Put another way: what hurts most to an addict in recovery is that one is living a kinda’ sorta’ dream, a fantasy that recovery means nothing because one can’t recover what’s lost. That someone has taken something away and one won’t get it back. And yet, it’s this knowledge that provides the promise of change. This knowledge provides the imagination with a world in which the ‘something’ no longer has value.

Exactly what Hogg was offering up.

The socio-political dimension of “enough is enough,” the argument for recovery, is ‘surrender.’ Surrender the defense. Drop the rock. The ‘last addiction’ is the one that convinces us we are healed, that we can heal ourselves. (5)

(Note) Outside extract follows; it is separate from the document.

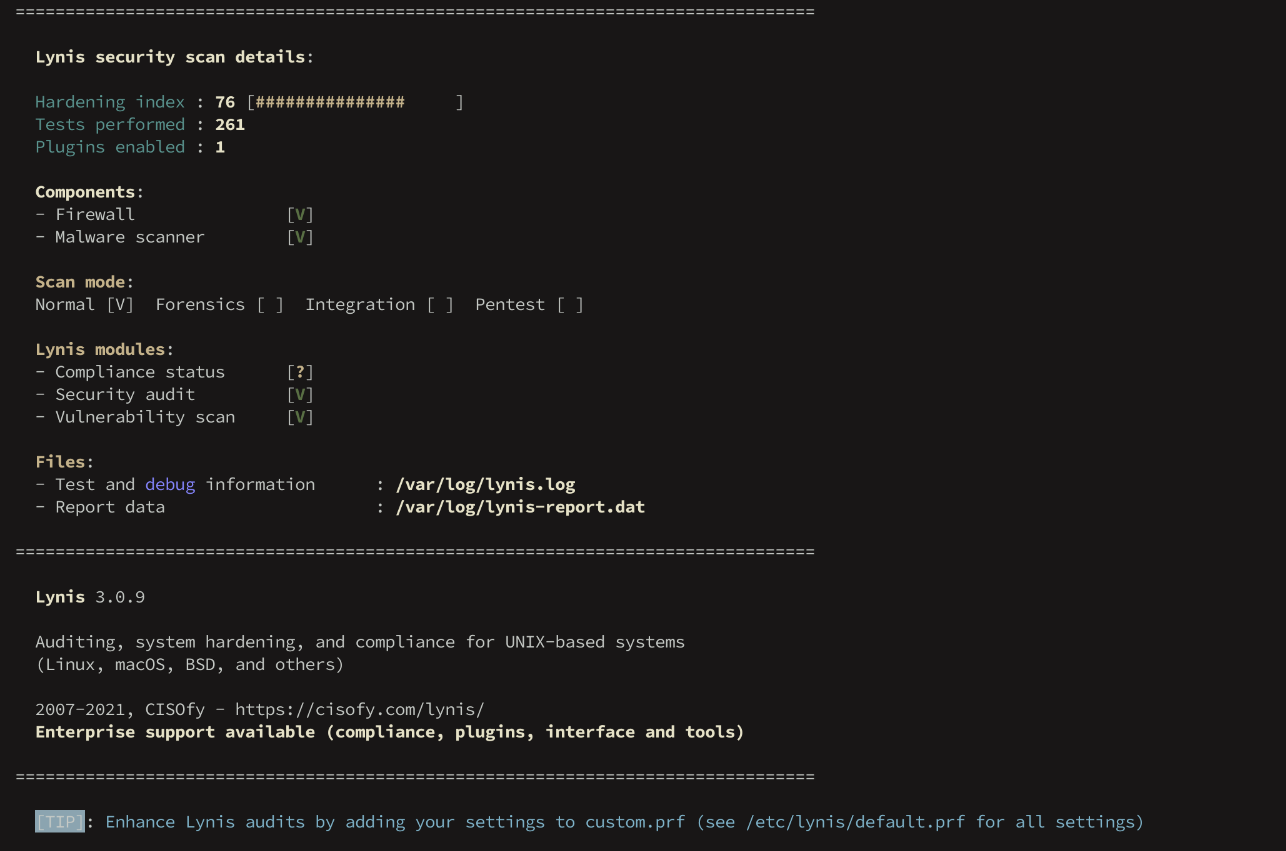
Task: Click the hardening index progress bar
Action: (x=355, y=102)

The socio-political dimension of surrender is not just forgoing nativist ‘exceptionalism,’ but as well, forgoing America’s ‘expectation-alism.’

We ‘don’t move on’ if any path will get us to where we are going. A big part of what we don’t know is what we don’t accept. The claim that ‘the world is flat’ took a century, four generations and countless trials to disprove argues this point:

That is, we can’t heal ourselves, we have lost agency. It wasn’t, hasn’t been taken from us. We have lost it.

Many a political observer identifies the causes of a society’s ills, but refuses to study the defenses against accepting a democratic resolution.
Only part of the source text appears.